DAVA : Davacı, kıdem tazminatı, ikramiye, ücretli izin ve sosyal yardım alacaklarının ödetilmesine karar verilmesini istemiştir.
Yerel mahkeme, isteği kısmen hüküm altına almıştır.
Hüküm süresi içinde taraflar avukatlarınca temyiz edilmiş olmakla dosya incelendi, gereği konuşulup düşünüldü:
KARAR : 1. Dosyadaki yazılara, toplanan delillerle kararın dayandığı kanuni gerektirici sebeplere göre davalının temyiz itirazları yerinde değildir.

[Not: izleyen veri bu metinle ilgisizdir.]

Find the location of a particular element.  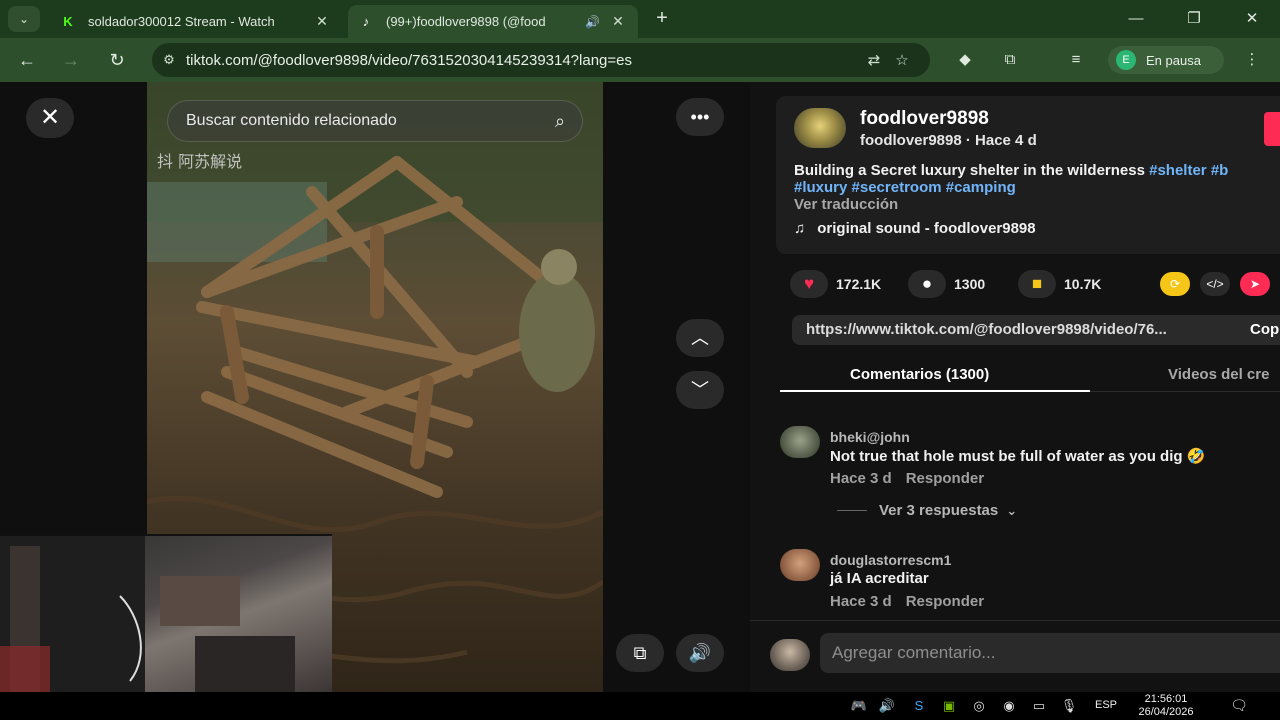

video-watermark: 抖 阿苏解说 is located at coordinates (200, 162).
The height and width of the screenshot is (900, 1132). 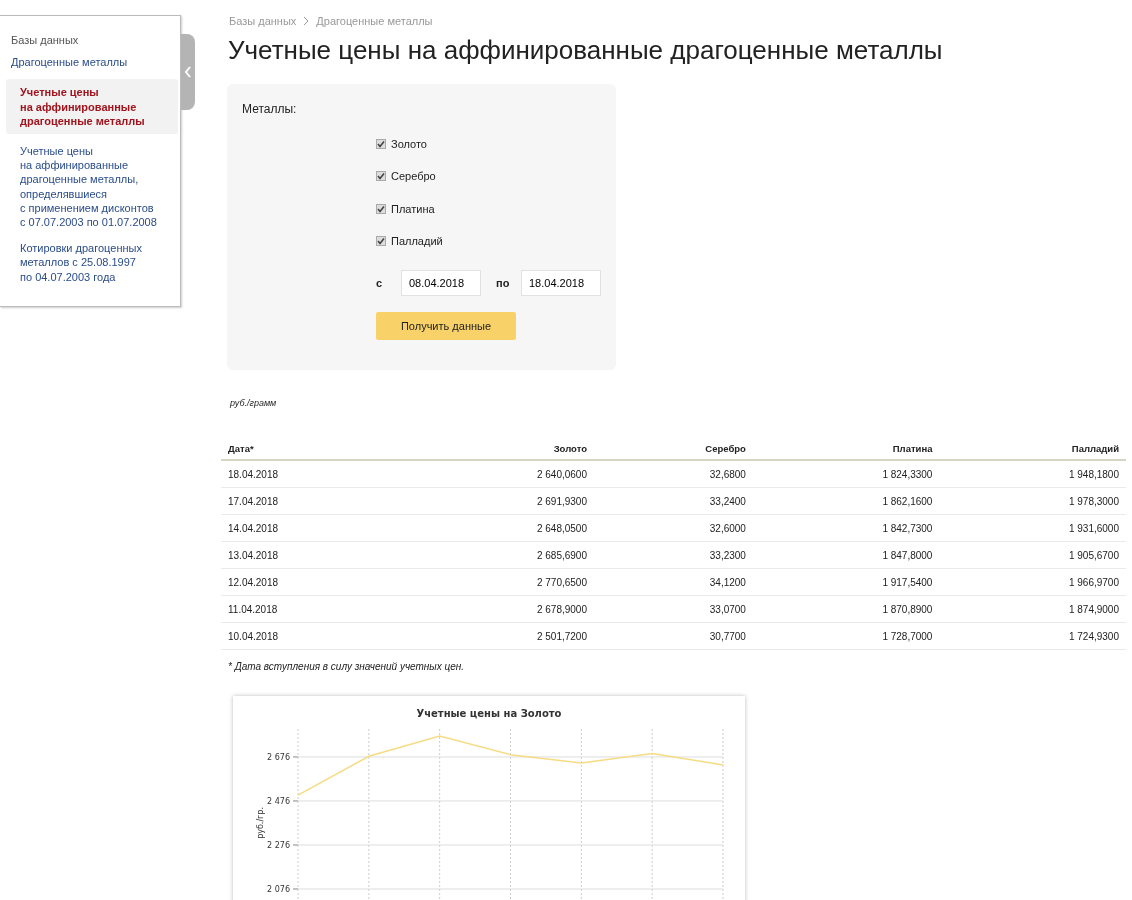 I want to click on table-cell: 1 870,8900, so click(x=846, y=609).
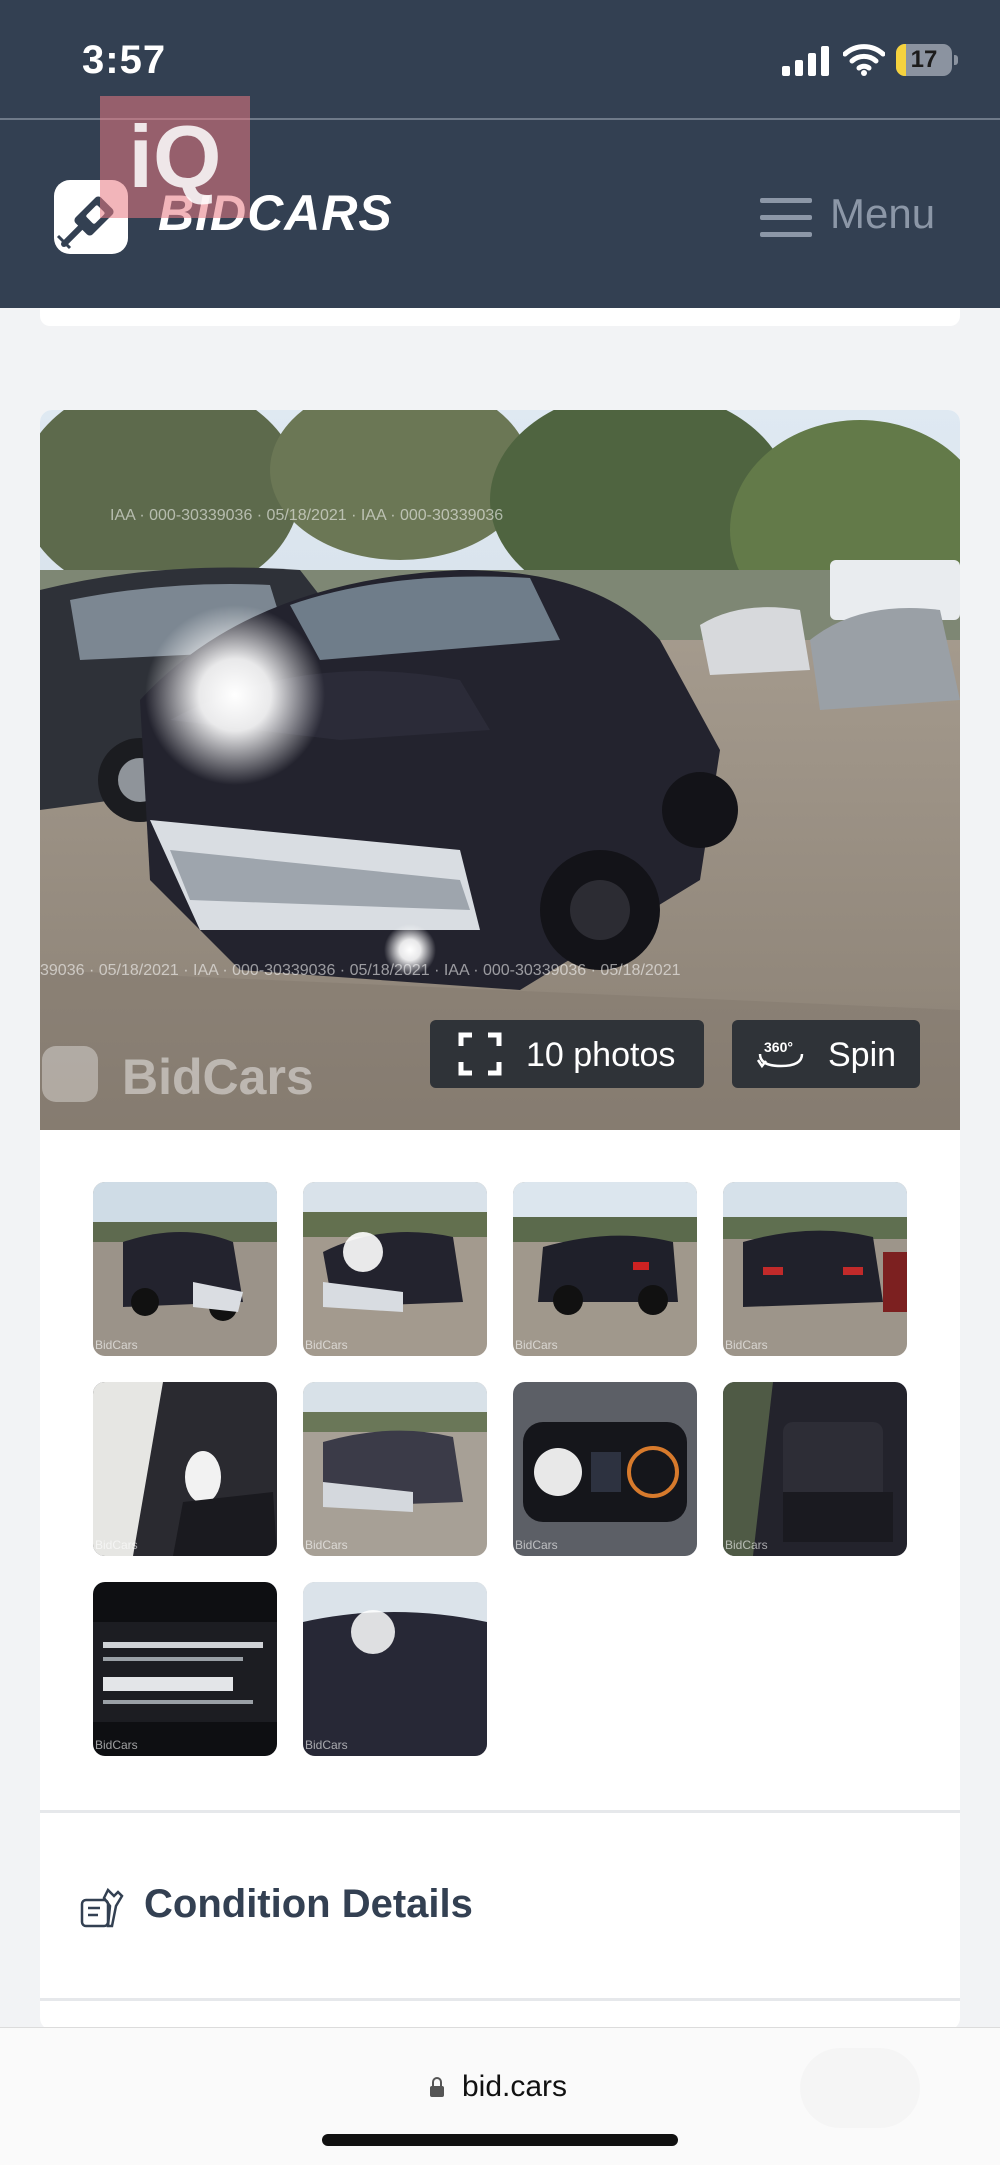  I want to click on watermark-text: BidCars, so click(218, 1077).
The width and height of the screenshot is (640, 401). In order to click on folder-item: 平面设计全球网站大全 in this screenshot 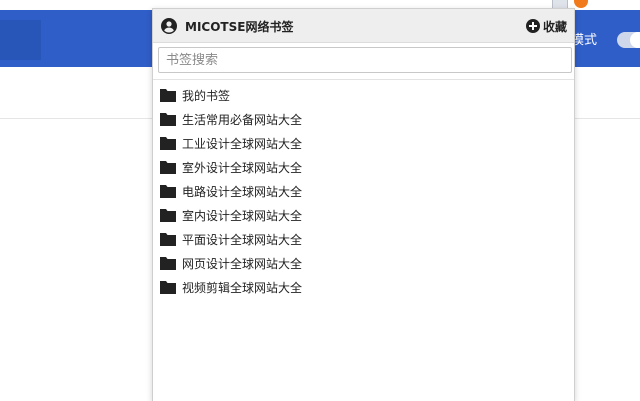, I will do `click(231, 239)`.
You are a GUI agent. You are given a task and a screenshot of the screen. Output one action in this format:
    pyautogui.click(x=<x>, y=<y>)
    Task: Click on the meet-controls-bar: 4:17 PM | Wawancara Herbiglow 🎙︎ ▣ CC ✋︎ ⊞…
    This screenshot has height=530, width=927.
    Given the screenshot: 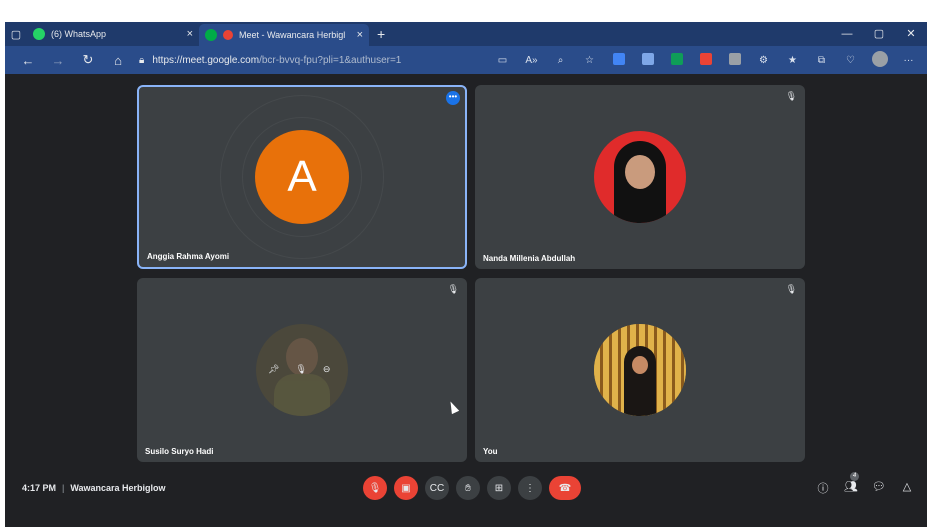 What is the action you would take?
    pyautogui.click(x=466, y=488)
    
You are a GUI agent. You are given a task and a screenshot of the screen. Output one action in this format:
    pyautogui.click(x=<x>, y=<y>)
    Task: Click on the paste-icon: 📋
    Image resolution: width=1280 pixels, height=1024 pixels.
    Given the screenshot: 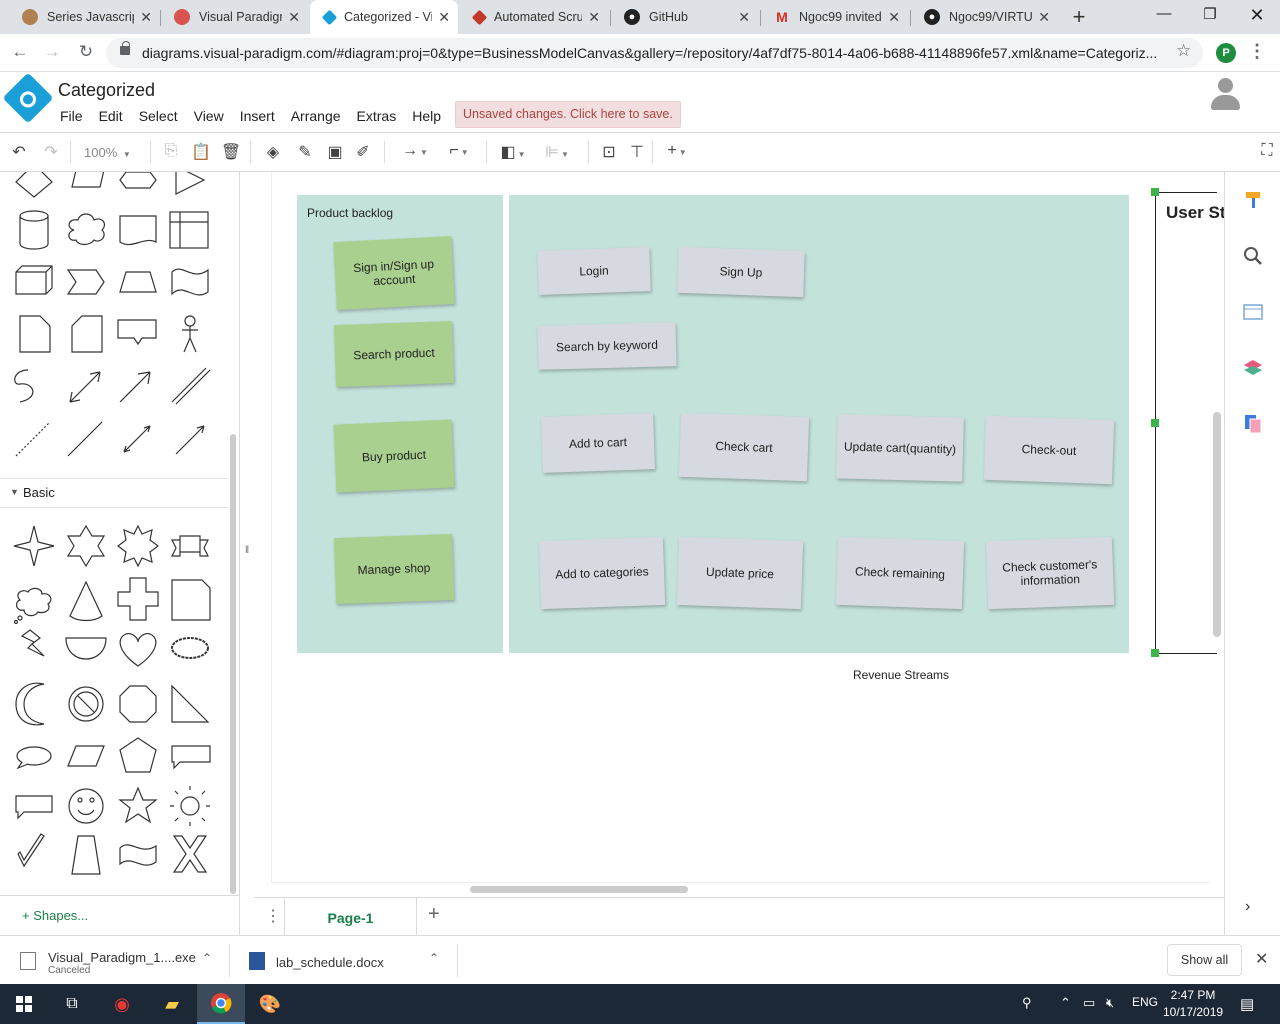 What is the action you would take?
    pyautogui.click(x=201, y=152)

2. Davacının temyizine gelince:
Dosyadaki bilgi ve belgelere göre davacı işçinin 1996 yılı Ekim ayında devamsızlıkları olmuş ise de davalı işveren hizmet akdini feshetmemiş, hatta 30.10.1996 tarihinde bir başka işte çalıştırmayı da teklif etmiştir. Yine dosya içeriğinde davacının 1.11.1996'dan itibaren üst üste 4 gün gelmediği davacının 6.11.1996 tarihinde ikramiye ve sosyal haklarının ve yıllık izinlerini verilmediğini gerekçe göstererek ihtarname ile sözleşmeyi feshettiğini bildirmiş ise de noterlikçe çekilen ihtarnamenin hangi tarihte davalı işverene ulaştığı belli değildir. Diğer taraftan davalı işveren devamsızlık nedeni ile davacı işçinin sözleşmesini 4.11.1996 tarihli disiplin kurulu kararı ile feshetmek için girişimde bulunmuş ve disiplin kurulu kararı 8.11.1996 tarihinde feshe yetkili makam durumunda bulunan yönetim kurulunca onaylanmıştır. Davalı işverenin fesih kararının da işçiye tebliğ edilmiş olup olmadığı anlaşılamamaktadır. Bu olgulara göre her iki taraf yönünden de haklı fesih nedeni oluşmuştur. Ancak her bir tarafın sözleşmeyi fesih iradesinin karşı tarafa ulaştığı dosyadan anlaşılamadığından, mahkemece bu eksikliğin giderilmesi, sonuca davacı tarafından çekilen ihtarnamenin işverene ulaştığı tarihin noterlikten, işverenin fesih kararının işçiye ulaştığı tarihin de davalı işverenden dayanakları da gösterilmek suretiyle istenilmeli, cevaplar geldikten sonra bir karşılaştırma yapılarak, hangi işlemin daha önce gerçekleştiği dikkate alınmalıdır. Şayet davacı daha önce iradesini davalıya ulaştırmış ise kıdem tazminatına hak kazanır, aksi halde hak kazanamaz.
SONUÇ : Temyiz olunan kararın yukarıda yazılı sebepten BOZULMASINA, peşin alınan temyiz harcının istek halinde ilgiliye iadesine, 10.11.1999 gününde oybirliğiyle karar verildi.